## YOUR OBJECTIVE:
All of the data needs to be reproduced with no alterations.

## DATASET EXTRACT:
Start of Block

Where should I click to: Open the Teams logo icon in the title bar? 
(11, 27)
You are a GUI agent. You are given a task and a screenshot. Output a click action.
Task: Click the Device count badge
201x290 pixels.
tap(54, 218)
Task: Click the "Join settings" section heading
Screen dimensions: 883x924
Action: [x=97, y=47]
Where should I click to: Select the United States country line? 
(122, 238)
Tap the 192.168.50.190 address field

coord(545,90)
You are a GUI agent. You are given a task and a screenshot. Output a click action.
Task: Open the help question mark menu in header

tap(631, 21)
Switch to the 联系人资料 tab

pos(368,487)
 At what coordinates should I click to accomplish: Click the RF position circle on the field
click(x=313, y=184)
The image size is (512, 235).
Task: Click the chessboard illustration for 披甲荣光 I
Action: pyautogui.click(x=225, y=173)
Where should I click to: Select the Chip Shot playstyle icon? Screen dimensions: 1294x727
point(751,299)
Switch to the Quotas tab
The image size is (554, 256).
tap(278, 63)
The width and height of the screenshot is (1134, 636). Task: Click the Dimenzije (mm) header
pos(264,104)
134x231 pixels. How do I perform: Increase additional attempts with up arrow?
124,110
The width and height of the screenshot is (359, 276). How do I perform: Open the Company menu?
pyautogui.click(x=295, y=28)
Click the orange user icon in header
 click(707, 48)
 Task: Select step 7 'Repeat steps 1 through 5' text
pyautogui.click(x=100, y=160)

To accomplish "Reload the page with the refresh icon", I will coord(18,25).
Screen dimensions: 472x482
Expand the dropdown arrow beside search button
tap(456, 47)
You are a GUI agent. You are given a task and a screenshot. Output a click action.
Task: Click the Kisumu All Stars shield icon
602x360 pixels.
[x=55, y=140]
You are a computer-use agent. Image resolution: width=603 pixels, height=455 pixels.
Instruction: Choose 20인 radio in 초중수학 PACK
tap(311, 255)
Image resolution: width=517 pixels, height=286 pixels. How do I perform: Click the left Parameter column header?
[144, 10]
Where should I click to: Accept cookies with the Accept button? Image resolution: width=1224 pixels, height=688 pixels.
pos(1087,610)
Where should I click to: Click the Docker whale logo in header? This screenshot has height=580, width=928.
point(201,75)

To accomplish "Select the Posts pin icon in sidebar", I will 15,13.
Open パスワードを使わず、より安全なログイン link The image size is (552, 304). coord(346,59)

End of Block

## ANSWER SECTION:
Where should I click to: Open the Teams logo icon in the title bar? 
(11, 27)
You are a GUI agent. You are given a task and a screenshot. Output a click action.
Task: Click the Device count badge
201x290 pixels.
tap(54, 218)
Task: Click the "Join settings" section heading
Screen dimensions: 883x924
Action: [x=97, y=47]
Where should I click to: Select the United States country line? 
(122, 238)
Tap the 192.168.50.190 address field

coord(545,90)
You are a GUI agent. You are given a task and a screenshot. Output a click action.
Task: Open the help question mark menu in header

tap(631, 21)
Switch to the 联系人资料 tab

pos(368,487)
 At what coordinates should I click to accomplish: Click the RF position circle on the field
click(x=313, y=184)
The image size is (512, 235).
Task: Click the chessboard illustration for 披甲荣光 I
Action: pyautogui.click(x=225, y=173)
Where should I click to: Select the Chip Shot playstyle icon? Screen dimensions: 1294x727
point(751,299)
Switch to the Quotas tab
The image size is (554, 256).
tap(278, 63)
The width and height of the screenshot is (1134, 636). Task: Click the Dimenzije (mm) header
pos(264,104)
134x231 pixels. How do I perform: Increase additional attempts with up arrow?
124,110
The width and height of the screenshot is (359, 276). How do I perform: Open the Company menu?
pyautogui.click(x=295, y=28)
Click the orange user icon in header
 click(707, 48)
 Task: Select step 7 'Repeat steps 1 through 5' text
pyautogui.click(x=100, y=160)

To accomplish "Reload the page with the refresh icon", I will coord(18,25).
Screen dimensions: 472x482
Expand the dropdown arrow beside search button
tap(456, 47)
You are a GUI agent. You are given a task and a screenshot. Output a click action.
Task: Click the Kisumu All Stars shield icon
602x360 pixels.
[x=55, y=140]
You are a computer-use agent. Image resolution: width=603 pixels, height=455 pixels.
Instruction: Choose 20인 radio in 초중수학 PACK
tap(311, 255)
Image resolution: width=517 pixels, height=286 pixels. How do I perform: Click the left Parameter column header?
[144, 10]
Where should I click to: Accept cookies with the Accept button? Image resolution: width=1224 pixels, height=688 pixels.
pos(1087,610)
Where should I click to: Click the Docker whale logo in header? This screenshot has height=580, width=928.
point(201,75)

To accomplish "Select the Posts pin icon in sidebar", I will 15,13.
Open パスワードを使わず、より安全なログイン link The image size is (552, 304). coord(346,59)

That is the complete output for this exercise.